# What is required:
Restate each entry below word for word, without skipping any.
++++++
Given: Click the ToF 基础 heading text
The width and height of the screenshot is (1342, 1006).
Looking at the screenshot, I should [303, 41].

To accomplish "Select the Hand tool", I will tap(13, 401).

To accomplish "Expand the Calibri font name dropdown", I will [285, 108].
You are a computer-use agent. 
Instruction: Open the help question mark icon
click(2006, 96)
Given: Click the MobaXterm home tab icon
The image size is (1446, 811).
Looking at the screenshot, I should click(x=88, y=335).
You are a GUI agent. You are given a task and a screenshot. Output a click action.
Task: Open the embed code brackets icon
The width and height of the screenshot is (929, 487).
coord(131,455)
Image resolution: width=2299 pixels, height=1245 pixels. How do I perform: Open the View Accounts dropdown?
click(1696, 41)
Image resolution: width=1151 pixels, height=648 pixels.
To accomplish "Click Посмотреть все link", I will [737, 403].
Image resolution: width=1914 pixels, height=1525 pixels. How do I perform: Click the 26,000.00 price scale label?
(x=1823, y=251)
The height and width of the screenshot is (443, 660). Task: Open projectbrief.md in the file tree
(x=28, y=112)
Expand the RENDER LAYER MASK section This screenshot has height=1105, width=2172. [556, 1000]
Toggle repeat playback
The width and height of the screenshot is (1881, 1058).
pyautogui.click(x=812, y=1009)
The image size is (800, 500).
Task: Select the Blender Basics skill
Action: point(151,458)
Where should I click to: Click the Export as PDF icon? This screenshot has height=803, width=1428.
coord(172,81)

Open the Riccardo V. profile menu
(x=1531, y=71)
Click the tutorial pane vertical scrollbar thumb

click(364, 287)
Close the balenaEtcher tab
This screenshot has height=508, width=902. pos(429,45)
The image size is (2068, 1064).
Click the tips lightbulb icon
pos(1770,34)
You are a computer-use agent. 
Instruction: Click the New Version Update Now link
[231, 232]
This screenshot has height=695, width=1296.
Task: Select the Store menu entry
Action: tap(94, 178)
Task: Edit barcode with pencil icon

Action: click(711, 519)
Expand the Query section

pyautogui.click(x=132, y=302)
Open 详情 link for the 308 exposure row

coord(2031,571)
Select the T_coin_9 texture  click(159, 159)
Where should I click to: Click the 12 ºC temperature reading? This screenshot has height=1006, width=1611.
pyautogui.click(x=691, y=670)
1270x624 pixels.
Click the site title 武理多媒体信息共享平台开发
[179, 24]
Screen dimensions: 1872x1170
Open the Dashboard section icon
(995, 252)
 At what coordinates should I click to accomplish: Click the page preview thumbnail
++++++
# Response to the task:
Given: Click the ToF 基础 heading text
The width and height of the screenshot is (1342, 1006).
Looking at the screenshot, I should [303, 41].

To accomplish "Select the Hand tool", I will tap(13, 401).

To accomplish "Expand the Calibri font name dropdown", I will [285, 108].
You are a computer-use agent. 
Instruction: Open the help question mark icon
click(2006, 96)
Given: Click the MobaXterm home tab icon
The image size is (1446, 811).
Looking at the screenshot, I should click(x=88, y=335).
You are a GUI agent. You are given a task and a screenshot. Output a click action.
Task: Open the embed code brackets icon
The width and height of the screenshot is (929, 487).
coord(131,455)
Image resolution: width=2299 pixels, height=1245 pixels. How do I perform: Open the View Accounts dropdown?
click(1696, 41)
Image resolution: width=1151 pixels, height=648 pixels.
To accomplish "Click Посмотреть все link", I will [737, 403].
Image resolution: width=1914 pixels, height=1525 pixels. How do I perform: Click the 26,000.00 price scale label?
(x=1823, y=251)
The height and width of the screenshot is (443, 660). Task: Open projectbrief.md in the file tree
(x=28, y=112)
Expand the RENDER LAYER MASK section This screenshot has height=1105, width=2172. [556, 1000]
Toggle repeat playback
The width and height of the screenshot is (1881, 1058).
pyautogui.click(x=812, y=1009)
The image size is (800, 500).
Task: Select the Blender Basics skill
Action: point(151,458)
Where should I click to: Click the Export as PDF icon? This screenshot has height=803, width=1428.
coord(172,81)

Open the Riccardo V. profile menu
(x=1531, y=71)
Click the tutorial pane vertical scrollbar thumb

click(364, 287)
Close the balenaEtcher tab
This screenshot has height=508, width=902. pos(429,45)
The image size is (2068, 1064).
Click the tips lightbulb icon
pos(1770,34)
You are a computer-use agent. 
Instruction: Click the New Version Update Now link
[231, 232]
This screenshot has height=695, width=1296.
Task: Select the Store menu entry
Action: tap(94, 178)
Task: Edit barcode with pencil icon

Action: click(711, 519)
Expand the Query section

pyautogui.click(x=132, y=302)
Open 详情 link for the 308 exposure row

coord(2031,571)
Select the T_coin_9 texture  click(159, 159)
Where should I click to: Click the 12 ºC temperature reading? This screenshot has height=1006, width=1611.
pyautogui.click(x=691, y=670)
1270x624 pixels.
Click the site title 武理多媒体信息共享平台开发
[179, 24]
Screen dimensions: 1872x1170
Open the Dashboard section icon
(995, 252)
 At what coordinates should I click to accomplish: Click the page preview thumbnail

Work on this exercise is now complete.